It was almost nice. Or if would have been, if Mu Qing wasn’t so damn combative all the time. He could turn at the drop of a hat from pissed about San Lang to pissed at Feng Xin, and half the time Feng Xin didn’t even know why. Even after knowing him for eight years, Feng Xin didn’t get the guy. 

Still. They had something to bond over, for once. So there was that. Maybe.

It was a well-worn topic of conversation at this point. They had probably complained about the same things a hundred times over. Neither of them were tired of it.

It kind of reminded Feng Xin of his mother’s book club. When he was growing up, she had invited her friends over every week to theoretically discuss a book they were theoretically reading, but it always devolved into the latest gossip. Feng Xin had always heard them downstairs, laughing and gasping and complaining. The same stories every week. It was a little depressing, thinking about how he was acting like a middle-aged auntie, so he chose not to think about it.

To wit, their List Of Reasons Why San Lang Was Sketchy:

  1. Extensive Googling had found no evidence of him. No social media, no record of his existence. Probably because the name was totally fake. Xie Lian’s posts posted photos of the two of them on Arraygram, but San Lang was untagged. Eventually, he must have made an account, because Xie Lian started tagging him. Feng Xin had checked out the account. 0 posts, 1 follower, 1 following. No points for guessing who.
  2. He was fake as hell. Sure, he was all smiles around Xie Lian, but every time Xie Lian left the room his smile slid off his face and his single eye went cold and calculating. They had only all hung out as a group twice, but both times, Feng Xin had gotten the sense that San Lang was appraising him, and wasn’t very impressed. Which pissed him off, sure, but the real thing he found chilling was the split-second snap when Xie Lian re-entered the room and all of the sudden San Lang was the smiling doting boyfriend again. He was fake. Fake fake fake!
  3. He was vague about where he was from, his family, what he did for work–basically everything about his life. He was obviously extremely wealthy. But from where?

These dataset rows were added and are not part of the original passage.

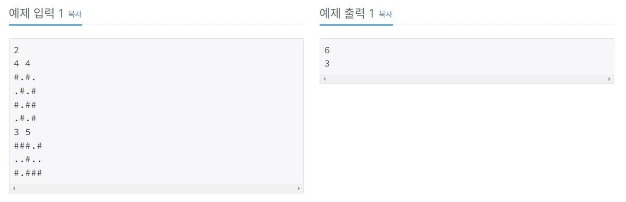
Task: Click right arrow of output box scrollbar
Action: point(609,79)
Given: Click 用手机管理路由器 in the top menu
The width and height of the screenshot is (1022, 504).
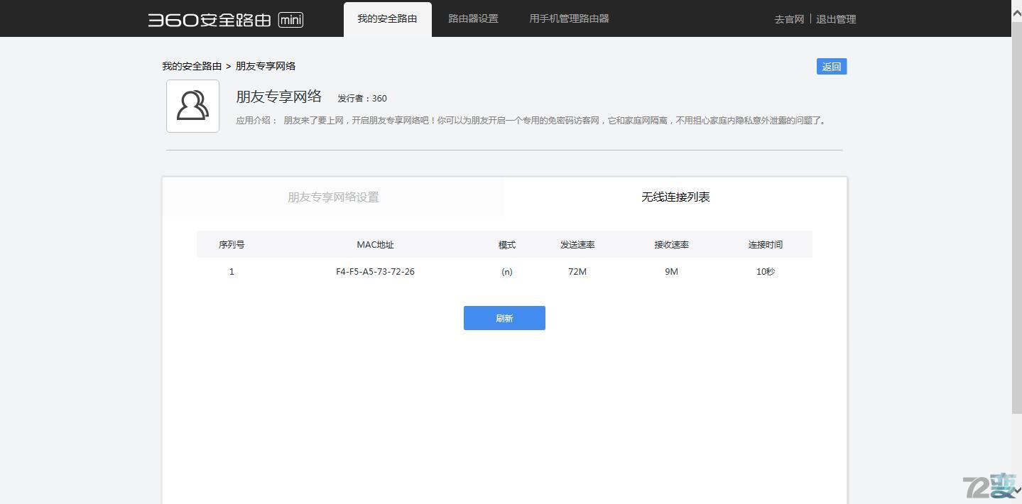Looking at the screenshot, I should coord(568,18).
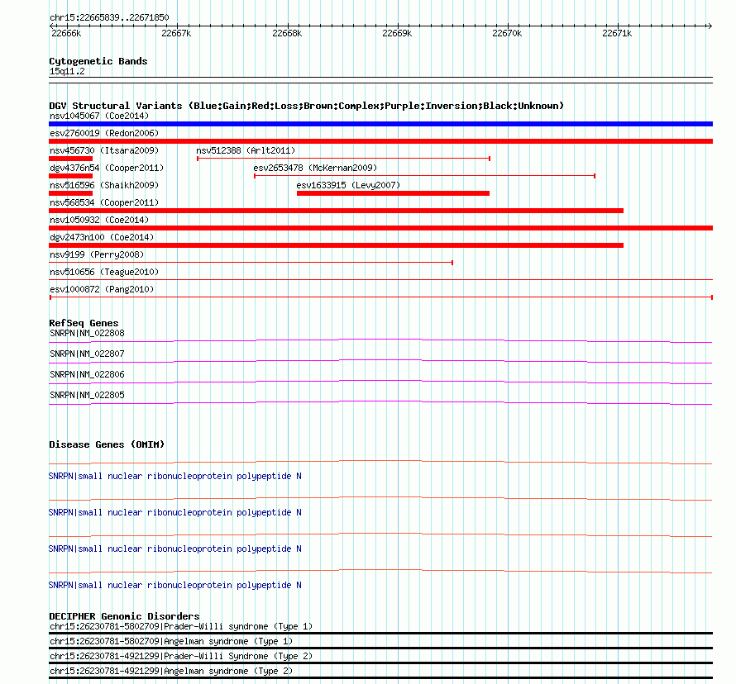Select the esv2760019 (Redon2006) variant label
This screenshot has height=684, width=736.
click(x=104, y=133)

So here they were. Whatever San Lang had done this time, it was apparently too egregious to text or call about. Ever since receiving the text a few days ago, Feng Xin’s mind had been whirring with worst-case scenarios. Had they broken up? That probably wouldn’t be a bad thing, actually, but Xie Lian would be so upset. Had he proposed? They had only met in what, January? But at the breakneck pace their relationship had been going…

No, it was probably something else. Maybe Mu Qing had dug up some info on him after all. Maybe he had a sordid past. Maybe he had a sordid present!!

“They’re going,” said Mu Qing, “on a couple’s cruise.”

A beat. Mu Qing looked at him meaningfully. Feng Xin was trying to figure out what the hell that meant. “A what?”

“A cruise, for couples. Surely you know that.”

“Gee, thanks so much. What would I do without you.” But Feng Xin’s mind was already spinning. Couple’s cruises... Weren’t those for like… old married couples and honeymooners? He was already picturing hearts and rose petals everywhere. Like a honeymoon package at a hotel, but trapped at sea. The kind of thing you went on to have lots of s… se……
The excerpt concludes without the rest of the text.